_Set exercise_
Please write out the data from the line containing "This screenshot has width=934, height=560." down to the line containing "click(x=86, y=151)", swapping "Edge" for "Firefox" and leaving everything else unchanged.
[begin Provided information]
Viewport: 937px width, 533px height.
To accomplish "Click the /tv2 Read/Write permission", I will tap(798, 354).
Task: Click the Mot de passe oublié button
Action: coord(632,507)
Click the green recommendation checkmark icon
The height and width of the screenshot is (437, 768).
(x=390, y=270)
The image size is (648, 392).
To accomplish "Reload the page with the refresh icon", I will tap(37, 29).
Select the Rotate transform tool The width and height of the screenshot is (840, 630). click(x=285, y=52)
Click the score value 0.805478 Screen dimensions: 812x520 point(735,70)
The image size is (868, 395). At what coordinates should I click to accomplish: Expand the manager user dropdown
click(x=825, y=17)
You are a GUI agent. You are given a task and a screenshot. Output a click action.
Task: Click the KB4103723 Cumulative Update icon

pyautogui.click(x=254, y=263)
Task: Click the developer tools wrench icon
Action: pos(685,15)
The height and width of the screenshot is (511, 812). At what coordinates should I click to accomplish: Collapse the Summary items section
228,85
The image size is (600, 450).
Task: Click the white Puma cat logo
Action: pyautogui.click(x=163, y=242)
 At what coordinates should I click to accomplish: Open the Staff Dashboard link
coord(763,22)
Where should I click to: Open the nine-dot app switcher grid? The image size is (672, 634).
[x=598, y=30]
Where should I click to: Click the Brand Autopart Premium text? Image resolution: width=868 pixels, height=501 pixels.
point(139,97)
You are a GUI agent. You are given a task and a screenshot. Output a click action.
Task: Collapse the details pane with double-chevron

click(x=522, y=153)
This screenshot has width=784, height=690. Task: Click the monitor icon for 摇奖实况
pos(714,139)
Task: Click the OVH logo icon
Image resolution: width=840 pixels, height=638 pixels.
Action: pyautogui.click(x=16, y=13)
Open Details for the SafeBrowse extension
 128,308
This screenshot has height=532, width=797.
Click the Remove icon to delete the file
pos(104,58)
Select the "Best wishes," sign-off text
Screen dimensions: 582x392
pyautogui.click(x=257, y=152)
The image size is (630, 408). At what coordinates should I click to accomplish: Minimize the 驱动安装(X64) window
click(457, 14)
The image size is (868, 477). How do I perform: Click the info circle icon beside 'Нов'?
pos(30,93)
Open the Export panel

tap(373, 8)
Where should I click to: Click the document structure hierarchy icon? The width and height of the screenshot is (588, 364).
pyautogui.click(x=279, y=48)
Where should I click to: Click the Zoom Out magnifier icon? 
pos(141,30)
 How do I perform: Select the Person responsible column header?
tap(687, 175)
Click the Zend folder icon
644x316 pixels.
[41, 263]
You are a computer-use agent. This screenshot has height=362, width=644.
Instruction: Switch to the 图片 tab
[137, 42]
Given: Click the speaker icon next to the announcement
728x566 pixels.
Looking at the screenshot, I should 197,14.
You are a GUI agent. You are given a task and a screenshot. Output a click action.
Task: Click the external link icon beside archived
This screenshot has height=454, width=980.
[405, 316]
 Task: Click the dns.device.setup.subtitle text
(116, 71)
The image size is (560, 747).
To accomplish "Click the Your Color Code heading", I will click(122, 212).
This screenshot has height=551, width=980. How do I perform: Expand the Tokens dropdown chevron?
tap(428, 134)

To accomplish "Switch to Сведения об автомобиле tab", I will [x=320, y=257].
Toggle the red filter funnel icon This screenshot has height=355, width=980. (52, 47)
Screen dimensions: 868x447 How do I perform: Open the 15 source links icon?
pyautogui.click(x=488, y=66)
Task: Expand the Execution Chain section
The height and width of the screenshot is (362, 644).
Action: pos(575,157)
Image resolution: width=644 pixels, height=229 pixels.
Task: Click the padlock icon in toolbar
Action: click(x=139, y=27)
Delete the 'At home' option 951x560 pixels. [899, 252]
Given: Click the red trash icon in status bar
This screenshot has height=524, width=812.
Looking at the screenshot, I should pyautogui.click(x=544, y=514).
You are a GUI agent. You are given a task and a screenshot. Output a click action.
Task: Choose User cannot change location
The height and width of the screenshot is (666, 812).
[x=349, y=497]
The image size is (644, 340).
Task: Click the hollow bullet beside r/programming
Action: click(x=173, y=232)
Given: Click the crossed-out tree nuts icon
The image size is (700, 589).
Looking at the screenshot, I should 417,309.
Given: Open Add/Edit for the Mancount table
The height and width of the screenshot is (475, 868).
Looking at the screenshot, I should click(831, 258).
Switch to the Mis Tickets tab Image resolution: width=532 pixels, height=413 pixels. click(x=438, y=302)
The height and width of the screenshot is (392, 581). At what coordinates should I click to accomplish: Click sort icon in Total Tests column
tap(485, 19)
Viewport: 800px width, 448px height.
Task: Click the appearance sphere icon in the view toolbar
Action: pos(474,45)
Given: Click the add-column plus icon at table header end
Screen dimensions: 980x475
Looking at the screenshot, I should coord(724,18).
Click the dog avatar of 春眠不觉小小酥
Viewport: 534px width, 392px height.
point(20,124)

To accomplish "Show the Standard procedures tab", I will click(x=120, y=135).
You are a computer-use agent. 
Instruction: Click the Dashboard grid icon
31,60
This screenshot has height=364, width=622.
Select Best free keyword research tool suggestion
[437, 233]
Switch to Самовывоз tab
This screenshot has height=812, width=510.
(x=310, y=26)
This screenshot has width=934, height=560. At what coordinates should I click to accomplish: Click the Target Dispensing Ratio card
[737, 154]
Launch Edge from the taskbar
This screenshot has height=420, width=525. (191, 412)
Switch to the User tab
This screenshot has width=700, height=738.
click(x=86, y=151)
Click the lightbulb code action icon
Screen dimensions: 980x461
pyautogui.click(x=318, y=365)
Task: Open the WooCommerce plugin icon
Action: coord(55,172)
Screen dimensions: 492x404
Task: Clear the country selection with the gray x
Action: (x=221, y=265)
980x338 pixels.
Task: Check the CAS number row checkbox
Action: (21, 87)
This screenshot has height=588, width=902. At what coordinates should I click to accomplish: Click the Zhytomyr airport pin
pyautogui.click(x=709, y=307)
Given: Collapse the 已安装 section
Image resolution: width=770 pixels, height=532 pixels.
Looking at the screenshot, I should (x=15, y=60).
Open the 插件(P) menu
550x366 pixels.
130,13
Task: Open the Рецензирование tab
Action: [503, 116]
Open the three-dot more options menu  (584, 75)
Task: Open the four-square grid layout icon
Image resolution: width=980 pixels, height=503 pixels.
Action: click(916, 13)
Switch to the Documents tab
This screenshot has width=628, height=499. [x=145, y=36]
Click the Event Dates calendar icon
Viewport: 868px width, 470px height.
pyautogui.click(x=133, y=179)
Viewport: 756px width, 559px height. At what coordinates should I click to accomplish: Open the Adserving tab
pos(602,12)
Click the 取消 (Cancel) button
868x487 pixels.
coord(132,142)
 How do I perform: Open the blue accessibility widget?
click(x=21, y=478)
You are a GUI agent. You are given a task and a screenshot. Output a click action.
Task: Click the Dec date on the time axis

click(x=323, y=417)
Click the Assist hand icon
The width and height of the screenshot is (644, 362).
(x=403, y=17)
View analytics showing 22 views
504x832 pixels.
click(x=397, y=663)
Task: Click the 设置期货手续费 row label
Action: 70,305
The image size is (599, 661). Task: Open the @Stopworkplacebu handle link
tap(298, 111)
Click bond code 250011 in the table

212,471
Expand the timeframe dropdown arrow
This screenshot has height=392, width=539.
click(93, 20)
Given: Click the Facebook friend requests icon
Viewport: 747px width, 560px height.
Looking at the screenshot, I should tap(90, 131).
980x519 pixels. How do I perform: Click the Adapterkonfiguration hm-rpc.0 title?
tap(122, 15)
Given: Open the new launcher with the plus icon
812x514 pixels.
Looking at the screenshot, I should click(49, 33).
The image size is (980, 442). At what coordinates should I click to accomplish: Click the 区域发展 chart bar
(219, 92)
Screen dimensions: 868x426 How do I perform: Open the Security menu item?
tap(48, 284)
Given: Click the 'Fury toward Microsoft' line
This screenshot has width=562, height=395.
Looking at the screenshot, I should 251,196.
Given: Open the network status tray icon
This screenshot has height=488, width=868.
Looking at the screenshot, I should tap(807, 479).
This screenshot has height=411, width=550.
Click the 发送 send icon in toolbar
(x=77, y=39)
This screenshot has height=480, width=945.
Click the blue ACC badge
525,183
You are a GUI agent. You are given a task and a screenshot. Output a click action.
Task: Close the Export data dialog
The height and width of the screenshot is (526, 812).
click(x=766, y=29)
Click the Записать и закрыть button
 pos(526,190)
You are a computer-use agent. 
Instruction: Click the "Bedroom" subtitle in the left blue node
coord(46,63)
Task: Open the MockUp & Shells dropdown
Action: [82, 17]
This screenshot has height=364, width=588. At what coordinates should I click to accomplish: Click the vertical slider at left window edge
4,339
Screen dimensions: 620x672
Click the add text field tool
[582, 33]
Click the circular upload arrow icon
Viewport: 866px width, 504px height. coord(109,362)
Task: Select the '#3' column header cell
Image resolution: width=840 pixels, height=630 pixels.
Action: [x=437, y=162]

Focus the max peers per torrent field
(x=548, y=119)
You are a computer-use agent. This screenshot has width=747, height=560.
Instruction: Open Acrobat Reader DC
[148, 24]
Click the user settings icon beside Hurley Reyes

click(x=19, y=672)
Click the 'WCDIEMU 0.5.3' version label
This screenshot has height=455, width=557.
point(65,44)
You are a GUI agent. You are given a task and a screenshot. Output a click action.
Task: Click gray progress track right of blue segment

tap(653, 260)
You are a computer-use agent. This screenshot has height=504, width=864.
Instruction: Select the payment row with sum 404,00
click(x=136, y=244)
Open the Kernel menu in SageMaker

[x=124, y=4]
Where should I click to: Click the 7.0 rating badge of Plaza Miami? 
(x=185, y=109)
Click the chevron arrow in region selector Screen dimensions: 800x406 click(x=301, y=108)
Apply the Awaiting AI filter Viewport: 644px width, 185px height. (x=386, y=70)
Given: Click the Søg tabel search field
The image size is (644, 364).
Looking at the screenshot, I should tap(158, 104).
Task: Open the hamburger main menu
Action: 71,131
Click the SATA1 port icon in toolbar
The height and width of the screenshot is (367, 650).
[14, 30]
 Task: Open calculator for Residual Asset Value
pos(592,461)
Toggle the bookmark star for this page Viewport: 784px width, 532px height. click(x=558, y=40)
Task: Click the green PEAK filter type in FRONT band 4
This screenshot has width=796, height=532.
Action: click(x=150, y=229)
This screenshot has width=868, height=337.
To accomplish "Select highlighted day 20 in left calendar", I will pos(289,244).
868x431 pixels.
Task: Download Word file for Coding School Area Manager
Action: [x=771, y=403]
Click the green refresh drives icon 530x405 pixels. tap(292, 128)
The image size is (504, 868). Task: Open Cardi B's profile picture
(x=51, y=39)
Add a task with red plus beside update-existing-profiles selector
[end Provided information]
_Output of the task_
This screenshot has width=934, height=560. At what coordinates should I click to accomplish: Click the Target Dispensing Ratio card
[737, 154]
Launch Firefox from the taskbar
This screenshot has height=420, width=525. (191, 412)
Switch to the User tab
This screenshot has width=700, height=738.
click(x=86, y=151)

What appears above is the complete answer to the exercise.